Emily LeSueur

Personal information
- Full name: Emily J. Porter LeSueur
- Born: November 7, 1972 (age 53) Glendale, California, U.S.
- Height: 170 cm (5 ft 7 in)
- Weight: 55 kg (121 lb)
- Spouse: Dr. Ben LeSueur

Sport
- Sport: Swimming
- Strokes: Synchronized swimming
- College team: University of Arizona

Medal record
Women's synchronized swimming
Representing the United States
Olympic Games
| Gold medal – first place | 1996 Atlanta | Team |

= Emily LeSueur =

American synchronized swimmer (born 1972)

Emily LeSueur (born November 7, 1972) is an American competitor in synchronized swimming and was a 1996 Atlanta Olympic champion.

== Early life ==
LeSueur tried several sports, starting out as a dancer, and as a youth started in a Mesa Parks Swim program. Because of her love of both swimming and the water, she decided on synchronized swimming. She first took up the sport at age 12, around 1984 in Mesa, Arizona, where she grew up. She attended Carson Junior High and swam for Mesa's Westwood High School. From around 1985-1994, she performed with the Arizona Stars, known as the Arizona Aqua Stars.

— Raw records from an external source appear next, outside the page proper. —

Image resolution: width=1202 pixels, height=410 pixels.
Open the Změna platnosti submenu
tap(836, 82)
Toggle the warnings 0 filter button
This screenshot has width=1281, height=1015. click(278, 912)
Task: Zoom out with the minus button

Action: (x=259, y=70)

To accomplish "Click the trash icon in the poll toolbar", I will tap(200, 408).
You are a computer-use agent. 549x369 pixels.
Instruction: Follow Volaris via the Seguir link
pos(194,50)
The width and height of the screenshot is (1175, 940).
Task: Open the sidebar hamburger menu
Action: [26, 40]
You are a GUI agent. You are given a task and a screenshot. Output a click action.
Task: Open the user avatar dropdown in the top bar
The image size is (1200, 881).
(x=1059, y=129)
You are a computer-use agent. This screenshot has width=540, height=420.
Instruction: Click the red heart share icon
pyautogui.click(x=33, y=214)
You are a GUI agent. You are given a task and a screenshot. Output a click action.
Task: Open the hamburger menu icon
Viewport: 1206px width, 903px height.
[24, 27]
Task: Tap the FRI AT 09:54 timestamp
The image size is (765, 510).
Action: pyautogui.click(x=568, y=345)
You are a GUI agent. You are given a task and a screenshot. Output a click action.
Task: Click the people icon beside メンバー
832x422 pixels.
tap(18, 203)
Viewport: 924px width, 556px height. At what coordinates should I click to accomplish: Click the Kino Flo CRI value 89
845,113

She later enrolled and graduated from Arizona State University where she met her husband. At Arizona State, she earned a bachelor’s degree in elementary education, and was an All-American in synchronized swimming.

== Pre-Olympic competition ==
Prior to the 1996 Olympics, she was a US Olympic Festival team champion, a US Collegiate solo champion, a French Open team champion, and a US Collegiate solo silver medalist.

Competing under her maiden name of Emily Porter, she won a gold medal at the 1991 Pan American Games in group competition. After travelling extensively for a period as a competitor, she trained for the Olympics with the U.S. team in California's San Francisco Bay Area, where most of the members of the U.S. team lived. Training for six to eight hours a day, she did road running, plyometrics, dancing, and swimming, in addition to her rigorous water routines. After the Olympics, she planned to work as a teacher while her husband attended medical school.

== 1996 Atlanta Olympics ==
She competed with the American team of ten at the Georgia Tech Aquatic Center, receiving a gold medal in synchronized team competition at the 1996 Summer Olympics in Atlanta. Since 1973 the top finishers had always been America, followed by Canada, and then Japan, and that was the order of finish in Atlanta in 1996.

In 1993 she married dermatologist Ben LeSueur, who also attended Arizona State, and after medical school would practice in Phoenix, Arizona. The couple raised five children.